Police arrest former Co-op chairman and Methodist minister in drugs investigation

Former Co-op bank chairman Paul Flowers has been arrested in the UK in connection with a drugs supply investigation, police said today.

West Yorkshire Police said officers arrested the 63-year-old in the Merseyside area last night and detectives are questioning him at a police station in West Yorkshire.

Mr Flowers, a Methodist minister, was suspended by both the church and the Labour party following allegations that he bought and used illegal drugs.

Mr Flowers stepped down from his role as Co-op bank chairman in June and questions have since been asked about his competence in the role.

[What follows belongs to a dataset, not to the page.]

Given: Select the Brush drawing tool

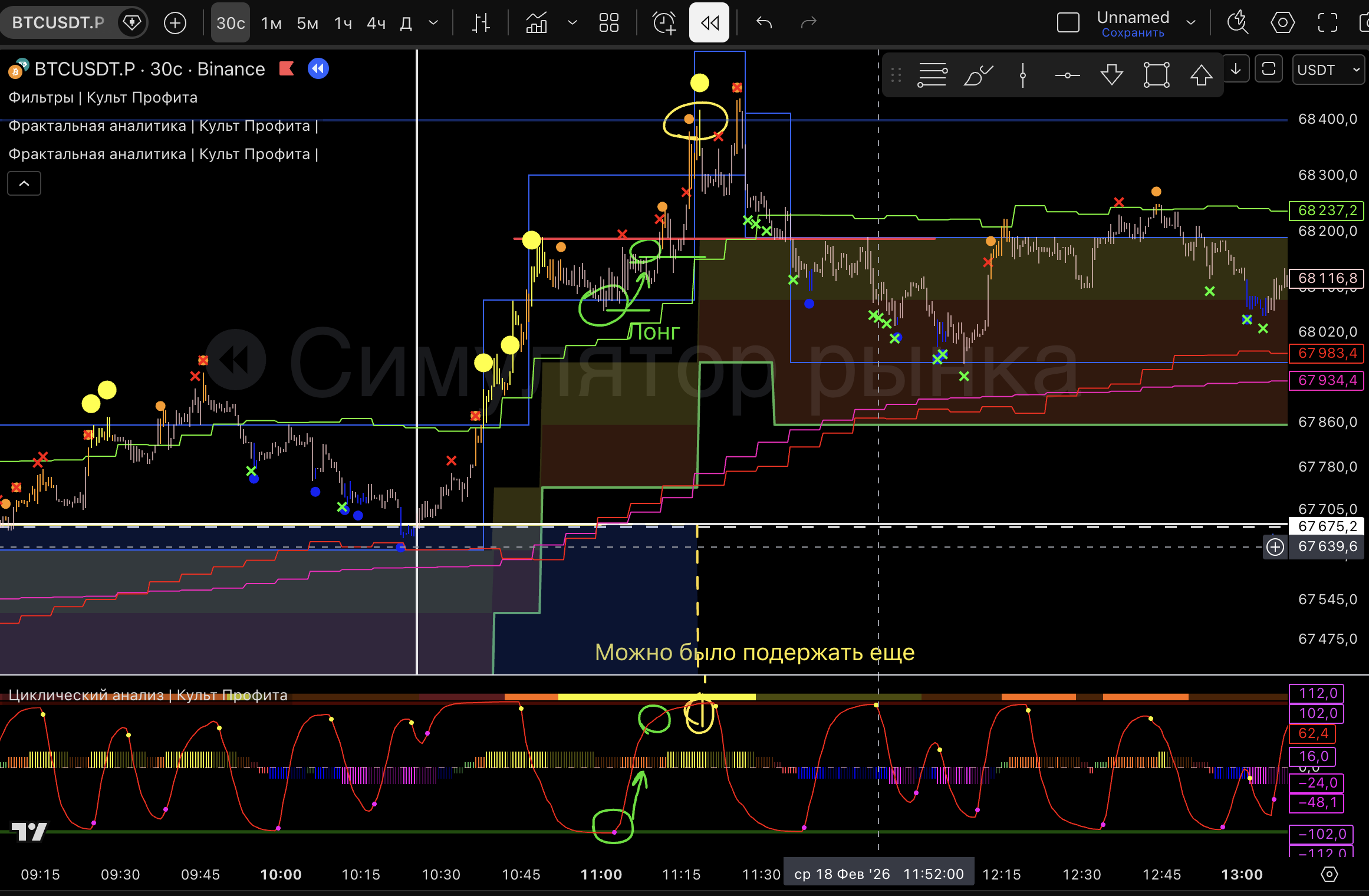Looking at the screenshot, I should tap(978, 75).
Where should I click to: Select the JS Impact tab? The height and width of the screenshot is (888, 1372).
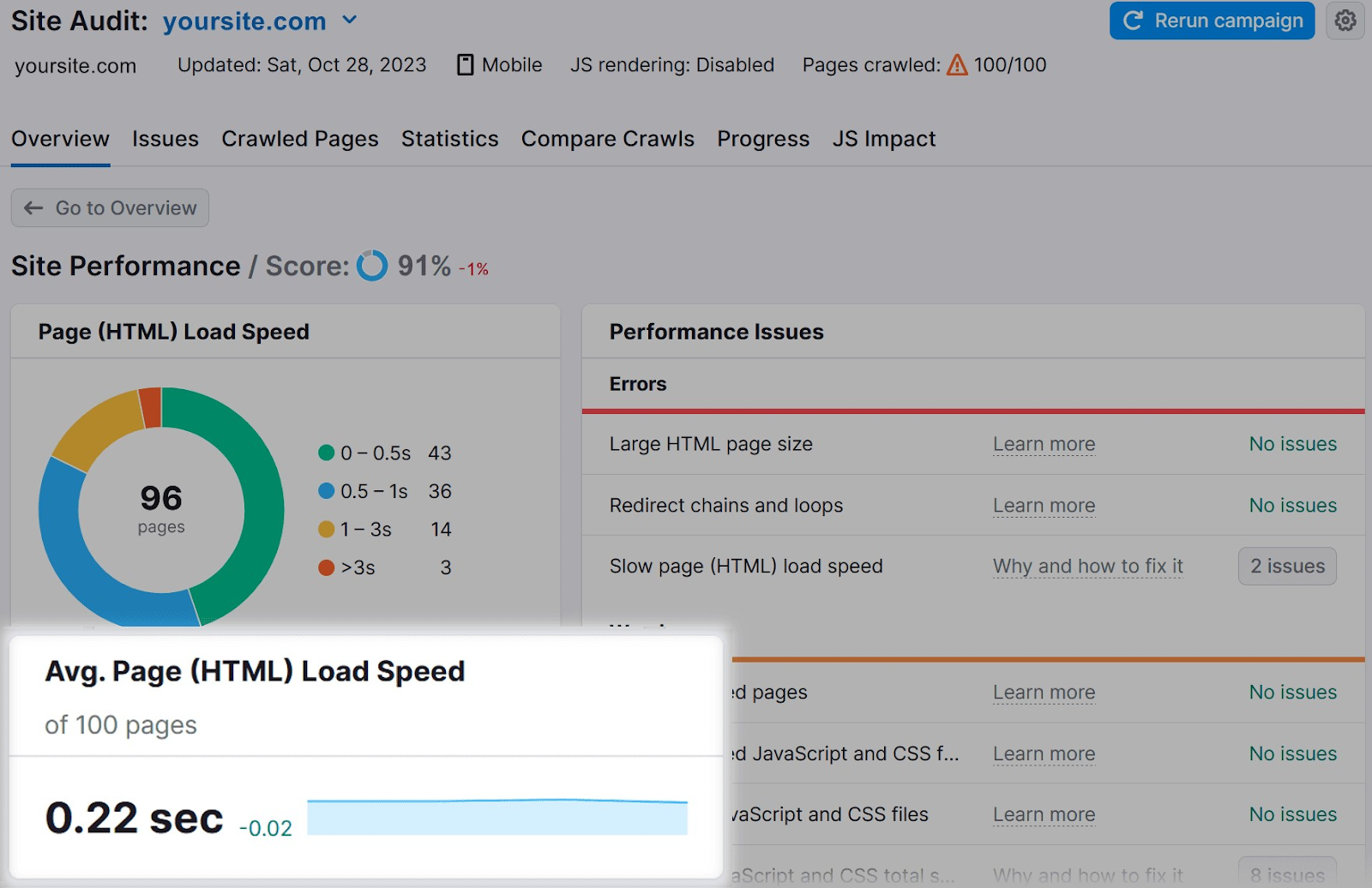tap(883, 139)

He has also been engulfed in allegations of illegal drug use, gay sex, questions over his expenses claims at a drug charity and drink-driving.

It also emerged he had resigned as a Labour councillor after adult material was discovered on his computer.

Co-op bank is seeking to recover contractual payments made to Mr Flowers, and he has been told to hand back £31,000.

“When Paul Flowers relinquished his responsibilities in June, it was agreed, as per his contractual obligations, that his fees for the rest of his period of office would be paid,” the bank said in a statement.

“Following recent revelations, the board stopped all payments with immediate effect and no further payments will be made.”

An “internal fact-finding review” – looking at emails and other evidence – is being carried out by the bank.

The assistant secretary of the Methodist Conference, the Rev Gareth Powell, acknowledged the risk that allegations against Mr Flowers would ``tarnish'' the church's reputation.

Mr Powell told the BBC: “I think inevitably some of the speculation has raised questions, as it always does for the church, about the trustworthiness of ministers.

“Inevitably, it’s regrettable when the allegations made against one minister then tarnishes the extremely good and honourable work undertaken by all of our ministers.

“Certainly the actions that are now under public scrutiny inevitably raise a question about the role of the church.”